▸ Request:
Locate each line in the records below that contains the word "should", and copy those lines.

▸ Data shown:

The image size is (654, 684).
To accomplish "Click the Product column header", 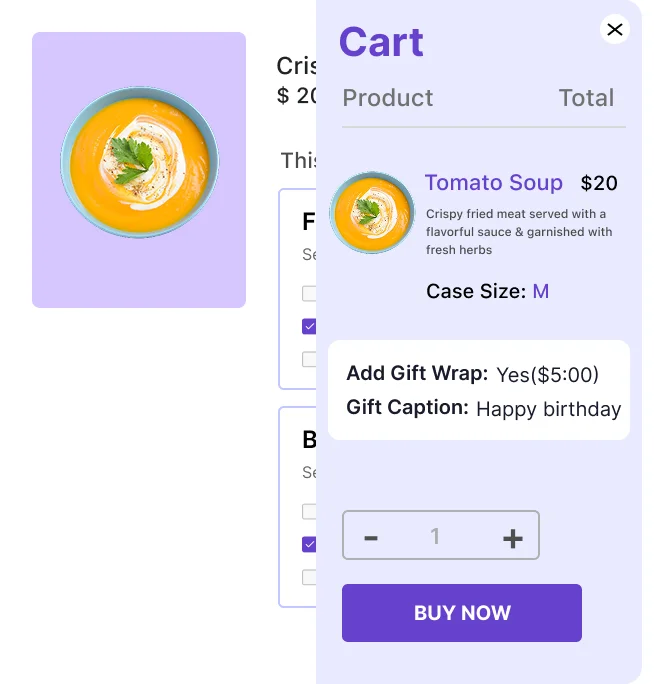I will 388,98.
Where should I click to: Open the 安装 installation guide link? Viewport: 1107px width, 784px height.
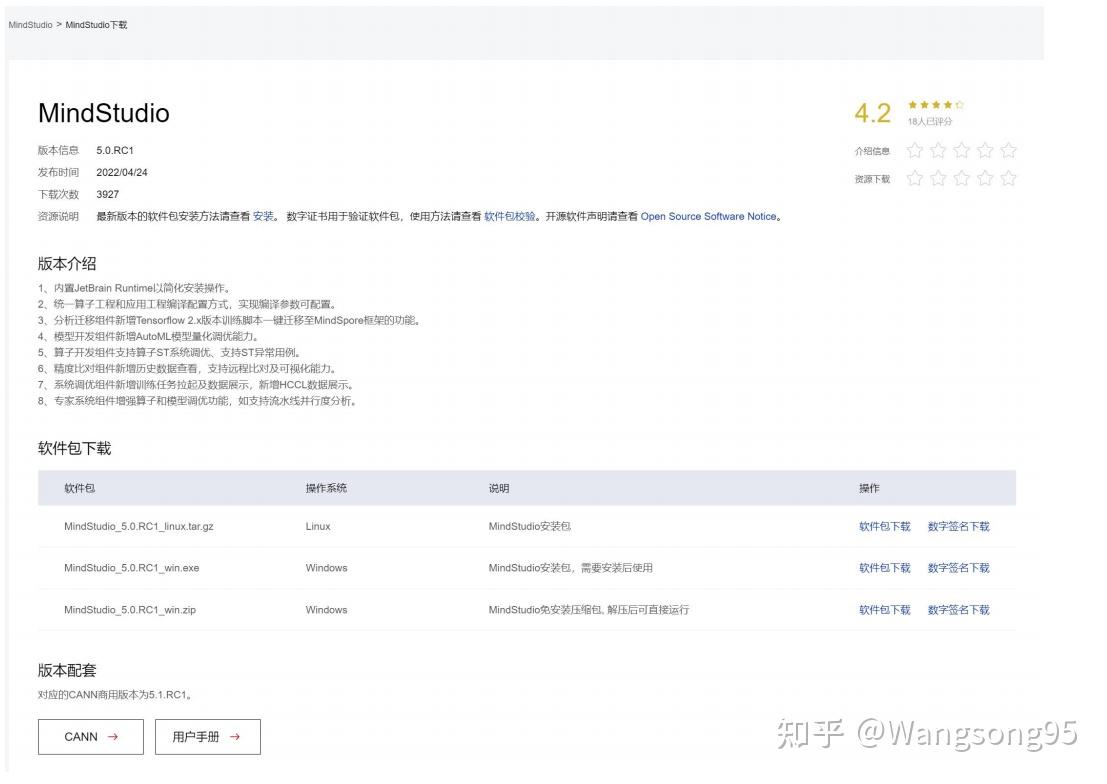pos(263,216)

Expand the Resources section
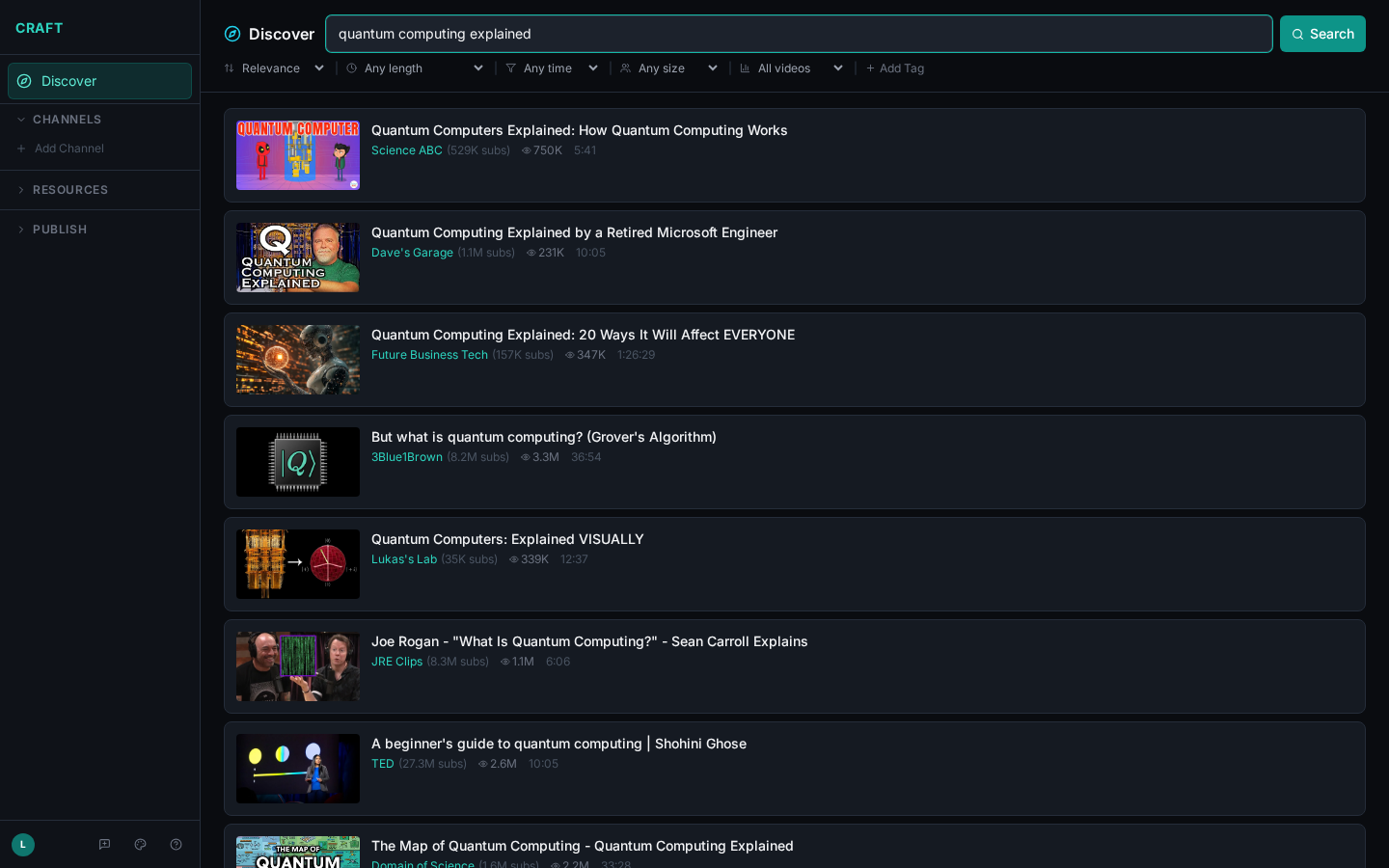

▸ Answer for the task:
Where should I click to: Open the 安装 installation guide link? Viewport: 1107px width, 784px height.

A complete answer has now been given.